# Building my Mozart collection



## eyeman (Oct 3, 2013)

Hello all...Mozart is my newest passion. I have a few of his later symphonies and serenades. I'm wanting to really expand on his symphonies and explore his string quartets. I'm in need of advice and would like to know what artists you guys like the most for interpretation as well as recording quality. I've listened to so much that I'm beginning to go in circles.


----------



## LancsMan (Oct 28, 2013)

As he is my favourite composer of piano concertos I'd try some of these. Murray Perahia is a pretty safe bet as pianist.


----------



## TurnaboutVox (Sep 22, 2013)

I have been getting to know Mozart's string quartets and quintets over the last couple of years. I have had great satisfaction from the following:

For the later quartets ('Haydn', Prussian' and 'Hoffmeister') the Leipzig String Quartet are technically superb and very lively.

For the Quintets I decided to go for the Talich Quartet as I just like their consummate, intimate ensemble playing (which I knew from their Beethoven cycle).

Both sets come highly recommended by the Penguin Guide too.


----------



## kv466 (May 18, 2011)

There are many great treasures to be discovered in the five and six hundreds.


----------



## StlukesguildOhio (Dec 25, 2006)

I would include the following as a beginner's overview of Mozart:



Bohm offers a solid introduction to the essential symphonies... but I would also seriously consider the complete Mackerras set which is ridiculously inexpensive... and laden with brilliant surprises. The Minkowski 40/41 offers a turbo-charged HIP (Historically Informed Performance) version of two of Mozart's finest symphonies.

Either the Julliard or the Alban Berg set will give you the essential quartets (the "Prussian" and the "Haydn" Quartets)... while the Emerson set is also worth exploring.

If you like the quartets I'd also look into the quintets... a form in which Mozart excelled... and beyond the string quintets I'd look into the Quintet for Winds and Piano and the brilliant Clarinet Quintet (with the Clarinet Concerto thrown in for good measure).

While you are on the string quartets and quintets, you shouldn't pass up the marvelous Violin Concertos which make you wish Mozart had continued composing for this genre.



The Piano Concertos... along with the Operas... are probably the forms in which Mozart most excelled. The Perahia set is marvelous... and a real bargain now as well. Throw in Dennis Brain's classic rendering of the 4 Horn Concertos and then move on to vocal music. You should certainly set about to pick up the Mass in c-minor and the Requiem.
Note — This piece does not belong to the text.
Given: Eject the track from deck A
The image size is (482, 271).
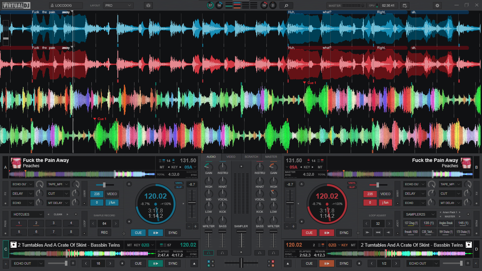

That brings us to the operas. There are four classic operas that stand at the pinnacle of Mozart's oeuvre... and at the pinnacle of all opera. If you are inexperienced with opera as an art form, I would suggest you explore the works either live... or in the form of DVD/Blue Ray. Opera makes so much more sense when seen as well as heard... and once one is hooked, one can always go back and explore classic audio recordings alone.


----------



## Benny (Feb 4, 2013)

Hi Eyeman,
Orchestral works: Neville Mariner, no competition. Keep away from Karajan and all the brute guys. 
Piano conertos: Murray Perahia, Ingrid Haebler, Jean Bernard Pommier, and - you'll be surprised - Vladimir Ashkenazy. 
Violin Concertos: I think Grumiaux or Menuhin, not sure. Keep away from Perlman.
Requiem: Still, after all, Barenboim.
Chamber: The following is probably Mozart's best, and in an excellent performance: 



Enjoy,
Benny


----------



## Couac Addict (Oct 16, 2013)

Symphonies.
25/29/35 Marriner/St Martin...
30 Pinnock/English Concert
31/32 Mackerras/Scottish Chamber
33 Brown/St Martin...
34/36/38 Mackerras/Prague Chamber
39 Walter/New York SO
40/41 Gardiner/English Baroque

String Quartets
14-23 Quator Mosaiques


----------



## kv466 (May 18, 2011)

Leave it to StLuke to be thorough


----------



## bigshot (Nov 22, 2011)

When I was digging into Mozart deeper, the horn and clarinet concertos were my most pleasant discoveries.


----------



## Kieran (Aug 24, 2010)

My go-to for piano is Mitsuko Uchida, but there have been great recommendations here. I also like Barenboim on piano and the violin sonatas with Barenboim/Ithzak Perlman are excellent.

The symphs, it really depends. I've heard different versions and have no favourites.

Operas? Guilini for DG, Bohm for Figaro and Cosi, and I have a great von Karajan version of Magic Flute.

But really, they're all great performers and it becomes a matter of taste eventually...


----------



## Winterreisender (Jul 13, 2013)

My favourite piece by Mozart is the _Flute & Harp Concerto_. I would recommend the following box set as an excellent (and reasonably priced) way to get hold of the complete woodwind, violin and horn concertos: http://www.amazon.co.uk/Mozart-Viol...&sr=8-2&keywords=mozart+violin+wind+concertos. There are plenty of gems among this lot.









I also find the Piano Sonatas to be endlessly delightful. The best in the set, in my opinion, is K. 333 and Daniel Barenboim has a fine rendition.


----------



## ticovanzant (Jul 3, 2013)

You didn't mention an interest in Mozart operas, but I urge you to give a listen to Don Giovanni, Le Nozze di Figaro and The Magic Flute.


----------



## eyeman (Oct 3, 2013)

StlukesguildOhio said:


> I would include the following as a beginner's overview of Mozart:
> 
> Bohm offers a solid introduction to the essential symphonies... but I would also seriously consider the complete Mackerras set which is ridiculously inexpensive... and laden with brilliant surprises. The Minkowski 40/41 offers a turbo-charged HIP (Historically Informed Performance) version of two of Mozart's finest symphonies.
> 
> ...


----------



## eyeman (Oct 3, 2013)

kv466 said:


> Leave it to StLuke to be thorough


Yep...and she's been a big help to me!


----------



## eyeman (Oct 3, 2013)

ticovanzant said:


> You didn't mention an interest in Mozart operas, but I urge you to give a listen to Don Giovanni, Le Nozze di Figaro and The Magic Flute.


I didn't mention operas because well...to put is simply I don't like that style of vocals. I realize most here do but I just can't get into it...for vocals give me some Robert Plant or Ian Gillan
!


----------



## samurai (Apr 22, 2011)

eyeman said:


> Yep...and she's been a big help to me!


 Actually, St. Luke's is a male.


----------



## eyeman (Oct 3, 2013)

samurai said:


> Actually, St. Luke's is a male.


Oops, sorry St Luke...guess I was mislead by your profile pic of a beautiful woman!


----------